* [DATA]
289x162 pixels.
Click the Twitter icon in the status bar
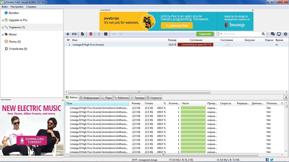[x=272, y=160]
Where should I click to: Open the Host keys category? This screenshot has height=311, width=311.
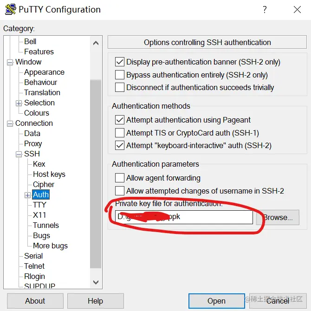click(x=49, y=174)
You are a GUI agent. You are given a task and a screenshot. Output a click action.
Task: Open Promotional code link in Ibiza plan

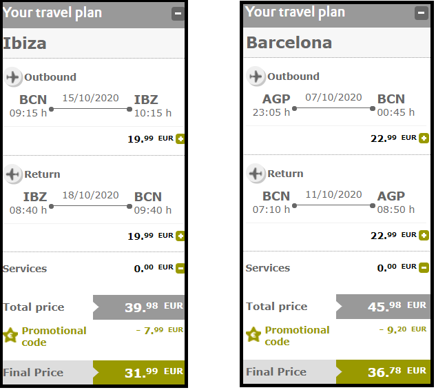[54, 336]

* [TASK TO COMPLETE] Put the lines of the data into a numbered list, starting at the line that contains "You are a GUI" and ending at the last line of the data. Leave out blank lines and pictures.

* [RESULT FOR THIS TASK]
1. You are a GUI agent. You are given a task and a screenshot. Output a click action.
2. Task: Open Promotional code link in Ibiza plan
3. [54, 336]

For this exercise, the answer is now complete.